------ Texte fourni

Publié par Pierre, le 4 juillet 2024

Temps de lecture :  minutes


Il y a un mois environ, un vent de panique morale a soufflé sur Internet. La cause : l’annonce par la société Ubisoft d’un nouvel épisode de sa série de jeux vidéo Assassin’s Creed, intitulé Shadows. Ce dernier se déroule dans le Japon du XVIe siècle et a surpris son public en présentant un personnage d’origine africaine. Une particularité qui n’a pas manqué de faire réagir négativement et de faire tomber sur le jeu un procès en « wokisme ». Pourtant, l’histoire japonaise comporte bien un samouraï noir, Yasuke. C’est ce personnage fascinant que je vous propose de découvrir.

Une virée dans le Japon féodal

Si vous ne connaissez pas cette franchise, sachez qu’Assassin’s Creed a comme particularité de se dérouler dans notre monde et de plonger ses protagonistes dans les grands moments de l’histoire : Croisades au Proche-Orient, Renaissance italienne, Guerre d’indépendance américaine… Bref, un postulat idéal pour ravir (ou malmener, c’est selon), les férus d’histoires. Pour l’anecdote, j’ai eu l’occasion de travailler sur trois épisodes de la licence il y a une dizaine d’années, à savoir Black Flag, Rogue et Pirates.

Le 15 mai dernier, Ubisoft a dévoilé l’univers de ce nouvel opus : le Japon de la fin de l’époque Sengoku (戦国時代, Sengoku-jidai), une période trouble, marquée par des conflits quasi permanents. Plus spécifiquement, le jeu débute en 1579, soit durant l’époque Azuchi Momoyama (1573-1603). Le contexte n’a a priori rien de surprenant : il a déjà été traité dans un nombre incalculables d’œuvres de fiction. C’est surtout l’apparence de l’un des protagonistes qui a fait parler d’elle.

La bande-annonce du jeu Assassin’s Creed Shadows. En japonais, immersion oblige !

Pourquoi pas un samouraï vraiment japonais ?

Le personnage féminin est somme toute assez classique : une sorte de ninja, qui colle parfaitement à la thématique de la série, à savoir les assassinats (plus ou moins) discrets. Quant au gaillard en armure, le fait qu’il soit Africain a valu aux développeurs du jeu des torrents d’injures. Pourtant, il s’inspire d’une figure historique bien connue des Japonais : Yasuke, le samouraï noir.

------------
------ Extrait de données

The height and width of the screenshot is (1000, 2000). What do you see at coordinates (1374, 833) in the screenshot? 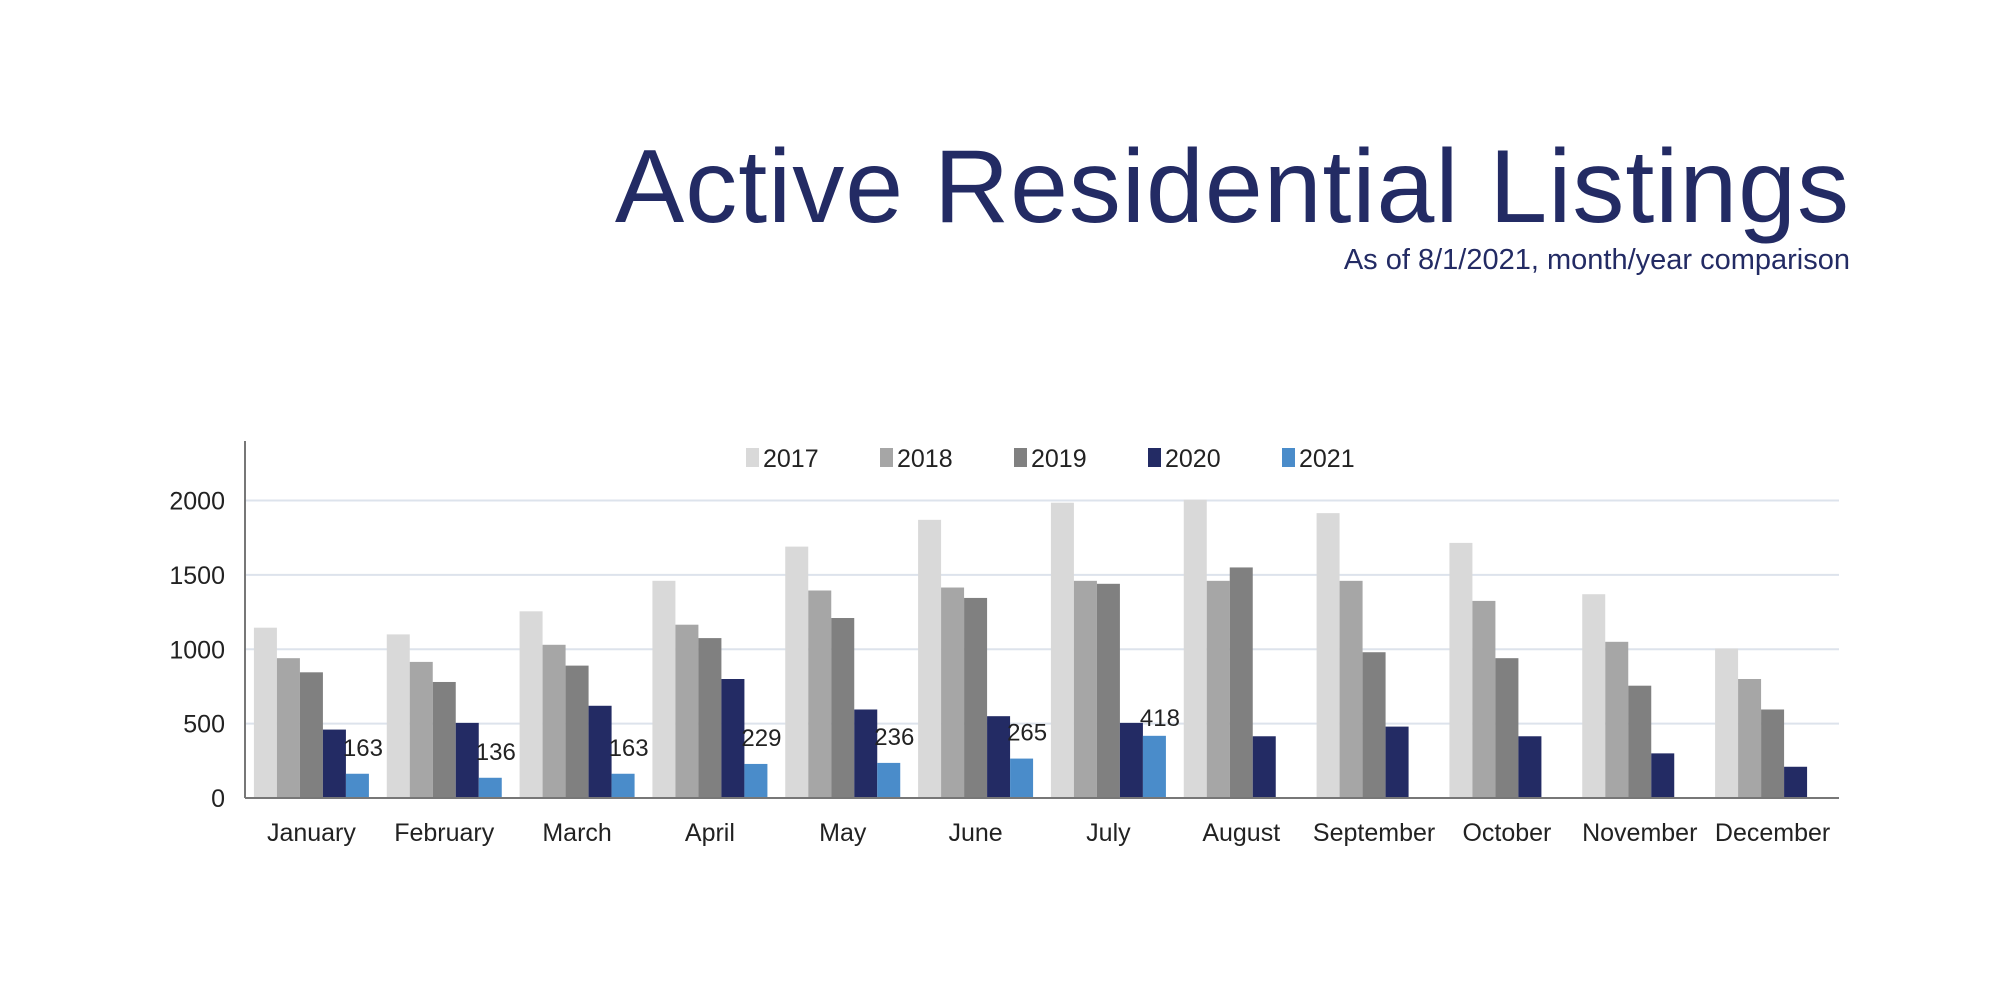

------------

• _Tâche 1_
Réécrivez le passage du texte sur Yasuke qui va de « Pourquoi pas un » jusqu'à « le samouraï noir. » inclus, en remplaçant « gaillard » par « guerrier ».
• _Tâche 2_
D'après le texte sur Yasuke, en quelle année débute le jeu Assassin's Creed Shadows ?
• _Tâche 3_
Selon le texte sur Yasuke, sur quels épisodes de la série Assassin's Creed Pierre dit-il avoir travaillé ?

• _Résultat 1_
Pourquoi pas un samouraï vraiment japonais ?

Le personnage féminin est somme toute assez classique : une sorte de ninja, qui colle parfaitement à la thématique de la série, à savoir les assassinats (plus ou moins) discrets. Quant au guerrier en armure, le fait qu’il soit Africain a valu aux développeurs du jeu des torrents d’injures. Pourtant, il s’inspire d’une figure historique bien connue des Japonais : Yasuke, le samouraï noir.

• _Résultat 2_
Le jeu débute en 1579.

• _Résultat 3_
- Black Flag
- Rogue
- Pirates